Project 4.4.4

Rotundone and its role in defining terroir in iconic Australian cool climate ‘peppery’ Shiraz

Project summary

Focusing on premium cool-climate Shiraz, and targeting vineyards with old planting material which may be unique to Australia, this project extends the collaborative research between AWRI, CSIRO and Mount Langi Ghiran. It seeks to define genetic features in grapevine planting material (which may be transferable through propagation and between vineyards) and/or environmental features (which are site-specific and might be influenced by management practices), that are contributing to distinctive aroma attributes in wine.

The project builds on research at the Mt Langi ‘Old Block’ in the Grampians, but expands that study to other selected premium Shiraz sites across South Australia and Victoria. Research to date has demonstrated that the Grampians and Pyrenees regions can produce wines with substantially higher concentrations of the ‘spicy’ flavour compound rotundone than other notable Shiraz-producing regions (e.g. Barossa and McLaren Vale). Patterns of rotundone variation appear to be temporally stable within an individual vineyard across different growing seasons, with large differences in concentrations occurring across individual vineyards (~15-fold differences observed) and across different growing seasons (~30 to 40-fold differences). In general, cooler ripening periods and limited bunch exposure appear to favour the synthesis/accumulation of rotundone in Shiraz grapes. However, it appears unlikely that seasonal conditions, temperature and bunch exposure alone, can explain the magnitude of the observed site-specific differences in rotundone. Hence this project aims to identify genetic and/or environmental factors which alone, or in combination, may shape grape composition and wine flavour in Shiraz.

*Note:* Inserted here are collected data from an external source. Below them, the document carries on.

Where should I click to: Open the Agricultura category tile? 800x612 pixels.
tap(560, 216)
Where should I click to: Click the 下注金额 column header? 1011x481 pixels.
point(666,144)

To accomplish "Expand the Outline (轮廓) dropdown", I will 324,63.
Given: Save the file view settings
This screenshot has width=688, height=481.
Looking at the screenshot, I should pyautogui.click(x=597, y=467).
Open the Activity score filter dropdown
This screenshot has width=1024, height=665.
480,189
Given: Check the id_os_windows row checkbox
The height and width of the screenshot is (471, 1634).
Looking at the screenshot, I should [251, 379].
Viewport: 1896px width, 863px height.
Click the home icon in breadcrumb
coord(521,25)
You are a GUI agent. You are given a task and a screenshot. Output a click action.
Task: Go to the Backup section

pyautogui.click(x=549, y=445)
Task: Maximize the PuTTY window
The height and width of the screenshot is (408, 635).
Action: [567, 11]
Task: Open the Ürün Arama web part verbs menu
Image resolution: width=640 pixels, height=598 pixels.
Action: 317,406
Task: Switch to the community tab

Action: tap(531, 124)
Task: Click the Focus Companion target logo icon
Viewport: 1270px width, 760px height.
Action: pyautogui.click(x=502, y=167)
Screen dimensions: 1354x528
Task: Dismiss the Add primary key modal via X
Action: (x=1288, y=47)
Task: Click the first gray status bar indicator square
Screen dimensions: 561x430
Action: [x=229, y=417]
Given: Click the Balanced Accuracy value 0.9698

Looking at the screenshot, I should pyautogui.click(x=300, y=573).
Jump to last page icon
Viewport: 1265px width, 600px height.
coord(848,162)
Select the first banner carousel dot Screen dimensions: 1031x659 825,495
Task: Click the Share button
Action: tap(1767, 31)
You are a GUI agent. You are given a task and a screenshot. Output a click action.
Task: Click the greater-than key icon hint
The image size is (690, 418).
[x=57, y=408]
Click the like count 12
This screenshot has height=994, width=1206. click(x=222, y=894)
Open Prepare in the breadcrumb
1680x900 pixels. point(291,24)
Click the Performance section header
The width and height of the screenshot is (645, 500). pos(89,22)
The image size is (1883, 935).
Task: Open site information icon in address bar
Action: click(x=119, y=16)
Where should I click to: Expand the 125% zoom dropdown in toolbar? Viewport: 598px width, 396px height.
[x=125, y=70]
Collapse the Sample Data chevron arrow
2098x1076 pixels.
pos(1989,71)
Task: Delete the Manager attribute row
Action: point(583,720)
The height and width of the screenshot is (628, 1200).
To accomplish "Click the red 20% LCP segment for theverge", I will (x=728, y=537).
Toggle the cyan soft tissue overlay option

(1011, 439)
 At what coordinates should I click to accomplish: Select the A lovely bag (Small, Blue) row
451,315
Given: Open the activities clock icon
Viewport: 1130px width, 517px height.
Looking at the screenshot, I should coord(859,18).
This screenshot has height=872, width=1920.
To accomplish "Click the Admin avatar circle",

Building on previous research between the AWRI, CSIRO and Mount Langi Ghiran, this project will:
• generate rotundone and α-guaiene maps for Shiraz vineyards in the Grampians, Pyrenees, and/or Adelaide Hills, in addition to the Mount Langi Ghiran ‘Old Block’, and characterise their variation in vine performance and the underlying land via EM38, elevation and vigour mapping
• investigate potential genetic determinants for rotundone concentration using reciprocal bud grafts and/or potted vines in greenhouses
• investigate unique key aroma compounds in Shiraz wine from cool-climate terroirs, the role of photochemical oxidation in the formation of aroma compounds from sesquiterpenes, and the kinetics of guaiene and rotundone accumulation/degradation
• investigate the potential relationship between soil microbes and inherent spatial variation in grape composition and rotundone concentration.

Latest information

Grape aroma compounds in cool climate Shiraz
The first high resolution grape aroma map for a Shiraz vineyard in the Adelaide Hills showed significant berry rotundone concentrations ranging from 10 to 530 ng/kg in vintage 2017. It also demonstrated substantial within-vineyard variability, a clear spatial structure of rotundone (as observed for other sites in different regions) and for the first time, a clear spatial structure of rotundone’s precursor α-guaiene. No clone effect was observed for rotundone in grapes; that is, the absolute grape concentration and spatial patterns were independent of the two Shiraz clones present in this block.

Analysis of sesquiterpenes in grapes from vineyards in Victoria and the Adelaide Hills also established that it is the biosynthesis of the precursor α-guaiene which is key to the subsequent formation of the rotundone in grapes. That is, availability of α-guaiene appears to be the driver of grape rotundone at harvest, not the oxidation reaction from α-guaiene to rotundone. The results confirm that both α-guaiene and rotundone concentrations in grapes are initially very low and stable from veraison onwards and only significantly increase close to harvest. In addition, the timing of the onset of α-guaiene and rotundone formation in grapes was very well synchronised in vintage 2017 and occurred at the same time for both compounds irrespective of final rotundone concentrations. This means that it is plausible that a singular environmental event triggers biosynthesis of α-guaiene across an entire vineyard.